We are the inequality and poverty capital of the world according to
Oxfam and the World Poverty Clock. We provide the least for our people, among
countries in the world. We also harbor and parade the highest number of
out-of-school children, maternal and child mortality in the world. Nigeria is simply
the most-misgoverned country in the world given its resources. Our comeuppance
has indeed come upon us.
We have this in bold relief - $76 billion in debt. They fraudulently
compare that to GDP to make it seem small. But as at the end of August 2018; we
have spent only N3.4 trillion of the N9.1 trillion that the country budgeted
for, instead of N6 trillion if we pro-rate the spending. And of this N3.4
trillion, N1.54 trillion was spent servicing debts, while N1.86 trillion was
spent paying salaries and ‘running government’.
It is only in our debt servicing that we spent 100% of what we planned
to spend for the cumulative period.
For recurrent expenditure, we spent 78%. For capital expenditure, we
spent 0%. It wasn’t until October 17, 2018, that N486 billion was released.

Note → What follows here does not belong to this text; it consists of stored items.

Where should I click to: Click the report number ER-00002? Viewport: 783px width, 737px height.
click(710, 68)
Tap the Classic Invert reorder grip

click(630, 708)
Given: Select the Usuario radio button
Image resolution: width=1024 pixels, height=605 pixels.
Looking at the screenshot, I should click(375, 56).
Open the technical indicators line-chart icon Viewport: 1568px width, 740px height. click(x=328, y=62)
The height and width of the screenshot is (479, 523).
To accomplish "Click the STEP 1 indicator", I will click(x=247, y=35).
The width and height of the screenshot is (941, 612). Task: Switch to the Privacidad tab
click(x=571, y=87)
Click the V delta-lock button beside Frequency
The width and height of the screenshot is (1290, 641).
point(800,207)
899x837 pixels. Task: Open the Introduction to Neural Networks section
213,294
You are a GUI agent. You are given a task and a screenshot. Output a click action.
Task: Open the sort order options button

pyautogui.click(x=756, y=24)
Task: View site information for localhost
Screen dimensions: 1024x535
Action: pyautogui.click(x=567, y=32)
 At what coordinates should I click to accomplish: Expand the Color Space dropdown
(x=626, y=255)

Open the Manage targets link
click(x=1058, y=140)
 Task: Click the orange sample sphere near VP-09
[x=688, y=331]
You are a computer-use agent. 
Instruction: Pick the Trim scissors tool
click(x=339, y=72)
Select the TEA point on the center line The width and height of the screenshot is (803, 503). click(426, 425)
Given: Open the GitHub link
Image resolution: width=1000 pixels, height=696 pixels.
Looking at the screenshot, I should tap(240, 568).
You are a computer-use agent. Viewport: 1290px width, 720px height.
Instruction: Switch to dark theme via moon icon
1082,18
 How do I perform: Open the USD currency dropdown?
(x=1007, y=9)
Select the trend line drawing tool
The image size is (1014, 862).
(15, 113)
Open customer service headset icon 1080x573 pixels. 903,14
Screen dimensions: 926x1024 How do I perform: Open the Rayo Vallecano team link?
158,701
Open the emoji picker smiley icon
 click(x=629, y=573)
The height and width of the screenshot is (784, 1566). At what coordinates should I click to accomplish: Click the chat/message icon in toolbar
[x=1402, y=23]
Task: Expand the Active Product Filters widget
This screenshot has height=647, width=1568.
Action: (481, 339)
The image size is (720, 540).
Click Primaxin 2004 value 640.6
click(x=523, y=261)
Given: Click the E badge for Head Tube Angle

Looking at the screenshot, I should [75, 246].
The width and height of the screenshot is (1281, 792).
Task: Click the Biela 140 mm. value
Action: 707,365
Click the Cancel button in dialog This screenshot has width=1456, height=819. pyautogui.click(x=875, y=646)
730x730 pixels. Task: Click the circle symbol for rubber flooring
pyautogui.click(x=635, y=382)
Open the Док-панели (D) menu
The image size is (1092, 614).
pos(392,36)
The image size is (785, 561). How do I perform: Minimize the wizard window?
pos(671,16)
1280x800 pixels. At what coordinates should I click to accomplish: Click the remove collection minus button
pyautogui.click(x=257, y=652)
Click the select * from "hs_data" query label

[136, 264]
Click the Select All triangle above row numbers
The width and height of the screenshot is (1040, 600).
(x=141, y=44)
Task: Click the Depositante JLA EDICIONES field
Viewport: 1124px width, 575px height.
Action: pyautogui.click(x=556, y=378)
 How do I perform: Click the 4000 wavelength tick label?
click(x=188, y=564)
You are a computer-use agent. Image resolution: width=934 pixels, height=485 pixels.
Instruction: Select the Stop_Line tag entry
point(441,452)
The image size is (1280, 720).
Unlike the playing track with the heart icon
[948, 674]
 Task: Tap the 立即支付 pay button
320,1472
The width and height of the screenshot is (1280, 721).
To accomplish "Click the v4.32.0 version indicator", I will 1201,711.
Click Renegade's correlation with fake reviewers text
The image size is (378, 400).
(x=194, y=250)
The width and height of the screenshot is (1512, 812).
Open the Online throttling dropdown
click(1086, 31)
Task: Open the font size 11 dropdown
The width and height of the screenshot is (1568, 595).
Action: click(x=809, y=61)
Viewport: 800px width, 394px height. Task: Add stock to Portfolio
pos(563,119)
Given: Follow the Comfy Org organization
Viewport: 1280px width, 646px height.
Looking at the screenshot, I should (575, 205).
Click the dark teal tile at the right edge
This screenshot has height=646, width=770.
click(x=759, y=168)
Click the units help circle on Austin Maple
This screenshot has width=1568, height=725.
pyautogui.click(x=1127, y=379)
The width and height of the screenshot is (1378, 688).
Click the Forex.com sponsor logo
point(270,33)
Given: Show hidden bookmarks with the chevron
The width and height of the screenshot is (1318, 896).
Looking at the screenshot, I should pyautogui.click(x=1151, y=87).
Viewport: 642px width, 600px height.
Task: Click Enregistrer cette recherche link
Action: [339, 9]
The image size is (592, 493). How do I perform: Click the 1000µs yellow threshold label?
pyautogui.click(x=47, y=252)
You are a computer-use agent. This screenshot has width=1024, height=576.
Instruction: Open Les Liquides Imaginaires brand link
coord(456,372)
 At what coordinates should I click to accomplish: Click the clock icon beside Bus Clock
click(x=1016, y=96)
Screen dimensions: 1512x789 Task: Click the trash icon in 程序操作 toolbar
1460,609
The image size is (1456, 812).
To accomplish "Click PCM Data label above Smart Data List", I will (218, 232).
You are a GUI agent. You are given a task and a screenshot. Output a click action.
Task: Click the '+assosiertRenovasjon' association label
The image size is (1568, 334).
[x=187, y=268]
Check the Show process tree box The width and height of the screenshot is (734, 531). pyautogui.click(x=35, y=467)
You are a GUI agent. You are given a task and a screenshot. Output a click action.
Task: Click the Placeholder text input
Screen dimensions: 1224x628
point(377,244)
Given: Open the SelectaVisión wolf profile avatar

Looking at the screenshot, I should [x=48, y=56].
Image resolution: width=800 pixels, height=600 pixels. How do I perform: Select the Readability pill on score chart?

This is the same N9.1 trillion that is a budget for ants and against which I
demonstrated on the streets of Abuja.
According to the same report by our planning ministry, we were only able
to generate a mere 48% of our planned revenue. Our oil, non-oil and tax revenue
were short of projections by far. Yet the lowest price of Brent Crude this year
has been $62 per barrel. What has gone wrong? Where is the money,
in spite of the bragging by our government which claim to have totally
repositioned the economy?
What we can see is business-as-usual. Civil servants in privileged
parastatals continue with their ways. Buhari has gone to sleep. Even Goodluck
and Yaradua did put some breaks to profligacy in these places but the current
president has turned a blind eye to the final winding down of the economy; its
bleeding to death. I can only surmise that it’s because he and people in his
circle also feel guilty. So let anyone who can, also enjoy themselves to the
limit. All this while in our checkered journey, nepotism has never been as
bad.
Drawing Inferences
As I concluded this article, I came across a report about the new oil
subsidy regime, now known as ‘under recovery’. We heard that the
NNPC has spent the dividend it got from investments in the NLNG (Nigerian
Liquefied Natural Gas Co), without authorization. They reports indicated that
only two signatories know about the secret account from which this slush fund
was disbursed. Our main industry, Oil; lacks transparency. What will it take
for the minister of petroleum, who is also the president, to get NNPC to
publish its accounts? Ibe Kachikwu as NNPC GMD actually attempted something
along these lines but was promptly removed and we moved back to an era of
darkness. Now, of the N8.6 trillion budgeted for 2019, N831 billion or a whole
10%, will be used in running INEC - the election umpire, while oil subsidy (which
has already accrued over N1 trillion this year) will take close to 20% of
that amount! By the time the civil servants - big and small - collect their
salaries and pensions; there will be nothing left for everyday citizens (our
poor people)….and yet again, we will resort to even more massive
borrowing.
We need fresh new eyes to consider this economy. Anyone who has been near it at the controls can no longer do the job.
Massive cognitive biases would have set in. We need innocent minds who can
appreciate how bad things are and the urgency of the moment, and who are ready
to hanker down to start fixing this woebegone society.
Nigeria has got to that Biblical era when God sent prophets to Kings,
instructing them to tear their fine robes, dress in sackcloth, pour ashes over
their bodies, forsake worldly possessions and be contrite else they see
destruction come upon them and their charge. Nigeria has reached the Sodom and
Gomorrah level where God could not find even five (5) persons who are righteous
and had no choice than to destroy the cities because their sins had become
unbearable.
Inequity, impunity, incredible levels of injustice and wickedness reigns
in our land. There is hardly any need to start to explain at length to anyone.
All we have to do is open our eyes. The nation is broken. To un-break it,
extreme decisions of contrition need to be taken.